I would like the plagurism of AlphaKinetic and Saalim Chowdhury exposed. My work, and the work of others, is the subject of a recent SlashDot article called "Electronic Pricetag Alteration", although we are not attributed. I published an article which was plagurized by Saalim Chowdhury and used as the subject of a press release. An article was subsequently published by TheTelegraph and mentioned by TheRegister. This article was cited by [organisation name redacted due to plagiarism], syndicated to Yahoo, then this article was cited by SlashDot.
I published an article called "Flaws In ECommerce Systems" in the Autumn issue of 2600 Magazine. This article is available at
http://www.xirium.com/product/mtecs/doc/secure/ and [domain redacted due to non payment]/doc/secure/. This article:
- States how loosely integrated ECommerce sites do not check prices.
- Cites a wine merchant with such a vunerability.
- Cites a domain name re-seller with such a vunerability.
- Explains how to move decimal points to reduce prices and why this action should succeed, but has never been substantiated.
On 25 Jan 2001, TheRegister reported an article in TheTelegraph which:
- Cites an undisclosed "glitch" that allows prices to be modified.
- Cites a domain name re-seller with such a vunerability.
- Cites Saalim Chowdhury as the "chief executive of e-commerce software development company Alphakinetic which discovered the flaw".

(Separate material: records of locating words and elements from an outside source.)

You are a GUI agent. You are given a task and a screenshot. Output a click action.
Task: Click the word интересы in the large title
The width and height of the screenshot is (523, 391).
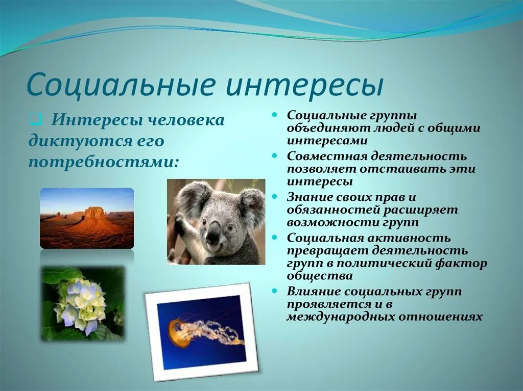(x=304, y=86)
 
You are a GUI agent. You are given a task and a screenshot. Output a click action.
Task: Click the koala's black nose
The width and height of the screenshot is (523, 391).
(x=213, y=232)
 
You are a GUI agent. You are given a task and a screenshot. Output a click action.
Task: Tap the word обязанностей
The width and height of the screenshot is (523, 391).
(x=334, y=211)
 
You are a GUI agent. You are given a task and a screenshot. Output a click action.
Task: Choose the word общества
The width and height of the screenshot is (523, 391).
(x=320, y=276)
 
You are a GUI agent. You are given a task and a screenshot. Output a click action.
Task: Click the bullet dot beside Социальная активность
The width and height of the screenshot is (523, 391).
(x=274, y=238)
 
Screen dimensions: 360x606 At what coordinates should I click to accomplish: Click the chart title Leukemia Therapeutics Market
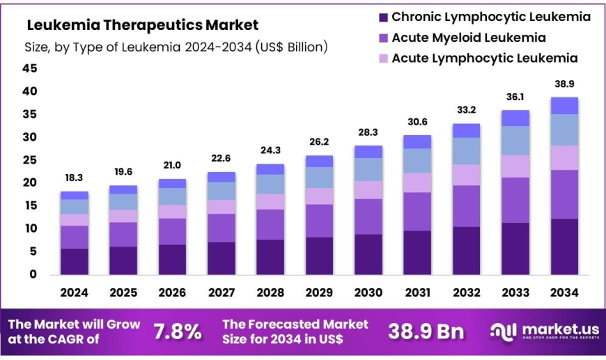click(142, 25)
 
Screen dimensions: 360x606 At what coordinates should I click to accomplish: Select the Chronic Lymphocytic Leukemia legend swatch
click(382, 17)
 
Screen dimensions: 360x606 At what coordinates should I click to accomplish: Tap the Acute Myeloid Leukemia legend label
click(468, 38)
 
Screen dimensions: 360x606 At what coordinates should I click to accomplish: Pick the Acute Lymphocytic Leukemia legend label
click(484, 58)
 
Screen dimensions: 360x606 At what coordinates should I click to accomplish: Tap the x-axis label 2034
click(564, 293)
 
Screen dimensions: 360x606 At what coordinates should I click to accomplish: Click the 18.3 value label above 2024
click(75, 179)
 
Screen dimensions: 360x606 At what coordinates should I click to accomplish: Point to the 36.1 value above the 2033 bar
click(516, 97)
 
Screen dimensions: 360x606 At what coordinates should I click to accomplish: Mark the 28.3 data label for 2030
click(368, 133)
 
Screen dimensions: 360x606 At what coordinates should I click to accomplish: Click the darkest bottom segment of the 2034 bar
click(564, 246)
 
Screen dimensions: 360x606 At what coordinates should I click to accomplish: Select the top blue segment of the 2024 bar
click(75, 196)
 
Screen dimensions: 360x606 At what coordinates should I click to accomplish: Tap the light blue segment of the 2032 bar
click(466, 151)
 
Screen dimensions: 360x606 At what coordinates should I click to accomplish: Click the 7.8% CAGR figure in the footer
click(176, 331)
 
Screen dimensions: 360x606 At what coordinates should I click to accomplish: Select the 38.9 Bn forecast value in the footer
click(426, 331)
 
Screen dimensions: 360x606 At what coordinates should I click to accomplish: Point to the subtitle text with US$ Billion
click(176, 47)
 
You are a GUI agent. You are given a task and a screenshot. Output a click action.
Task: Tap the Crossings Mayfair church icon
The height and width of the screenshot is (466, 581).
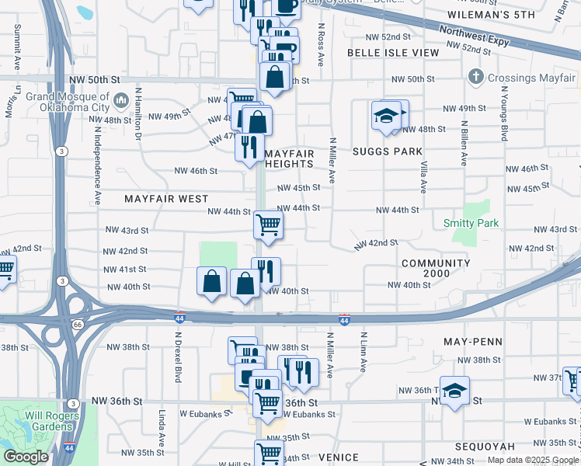tap(476, 78)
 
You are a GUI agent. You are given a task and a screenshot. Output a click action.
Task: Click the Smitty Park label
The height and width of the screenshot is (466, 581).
tap(471, 223)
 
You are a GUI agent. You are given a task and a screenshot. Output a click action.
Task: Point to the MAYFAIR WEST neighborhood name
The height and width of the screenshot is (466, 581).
tap(166, 199)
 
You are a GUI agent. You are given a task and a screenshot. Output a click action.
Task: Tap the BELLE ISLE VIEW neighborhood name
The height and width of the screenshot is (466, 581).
tap(392, 53)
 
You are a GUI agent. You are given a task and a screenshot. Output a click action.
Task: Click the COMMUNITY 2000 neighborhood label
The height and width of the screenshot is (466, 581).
tap(436, 269)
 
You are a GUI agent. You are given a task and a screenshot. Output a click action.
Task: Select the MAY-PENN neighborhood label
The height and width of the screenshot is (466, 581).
tap(472, 342)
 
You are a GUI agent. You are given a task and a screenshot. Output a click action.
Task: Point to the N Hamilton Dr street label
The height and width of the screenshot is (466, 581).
tap(138, 121)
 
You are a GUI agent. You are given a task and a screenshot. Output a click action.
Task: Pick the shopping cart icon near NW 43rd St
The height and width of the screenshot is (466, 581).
tap(268, 225)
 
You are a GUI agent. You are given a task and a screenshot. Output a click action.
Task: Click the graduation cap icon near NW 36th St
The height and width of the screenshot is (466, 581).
tap(455, 391)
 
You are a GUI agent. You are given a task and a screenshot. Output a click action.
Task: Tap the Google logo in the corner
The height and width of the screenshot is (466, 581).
tap(26, 457)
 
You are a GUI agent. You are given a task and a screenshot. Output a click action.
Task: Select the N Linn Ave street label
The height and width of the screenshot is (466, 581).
tap(363, 353)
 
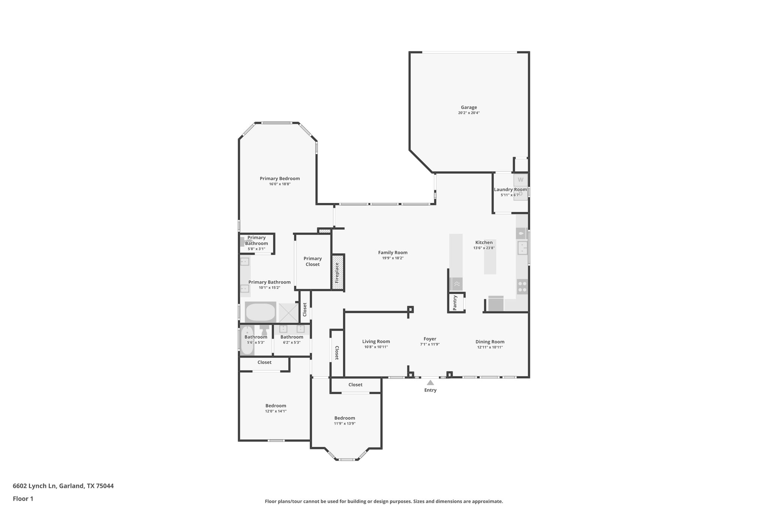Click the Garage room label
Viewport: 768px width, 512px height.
point(469,107)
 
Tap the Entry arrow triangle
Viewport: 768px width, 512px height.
point(430,383)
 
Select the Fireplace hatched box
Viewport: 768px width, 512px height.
point(338,272)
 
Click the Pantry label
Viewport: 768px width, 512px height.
point(455,303)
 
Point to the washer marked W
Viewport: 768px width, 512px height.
point(520,180)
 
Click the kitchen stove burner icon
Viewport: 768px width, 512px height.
point(522,287)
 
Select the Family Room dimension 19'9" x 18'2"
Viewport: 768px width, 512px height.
point(393,258)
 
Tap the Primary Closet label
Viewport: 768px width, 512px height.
point(312,261)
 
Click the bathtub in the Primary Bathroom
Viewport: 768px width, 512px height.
point(260,312)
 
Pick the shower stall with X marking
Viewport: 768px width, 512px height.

- Omits all references to moving decimal points.
AlphaKinetic press releases 4 and 5:
- State that AlphaKinetic "found this security hole whilst developing our own secure e-commerce system, and our forthcoming e-commerce solutions".
- Cites the purchase of wine by this method.
- AlphaKinetic does not specialise in security.
- "What astonished us was when we contacted our secure payment provider about this they stated that they had be aware about the possibility of this hole existing for the last 5 years".
All attempts to contact all parties have been ignored. This inaccuracy has now been extensively propagated during the last two days. The additional information that was unsubstantiated is now the subject of recent articles and the estimated proportion of vunerable sites has risen from 10%-20% to 40%.
There is circumstantial evidence that Saalim Chowdhury read my work in 2600 Magazine (the source of the information) and this can be verified by checking domain name registrations. 2600 has a pre-occupation with purchasing domains of the form *sucks.com then printing the "cease and desist" "nastygrams" from lawyers. AlphaKinetic (the source of the plagurism) is highly anomalous because they have registered alphakineticsucks.com themselves, although this problem only affects large companies.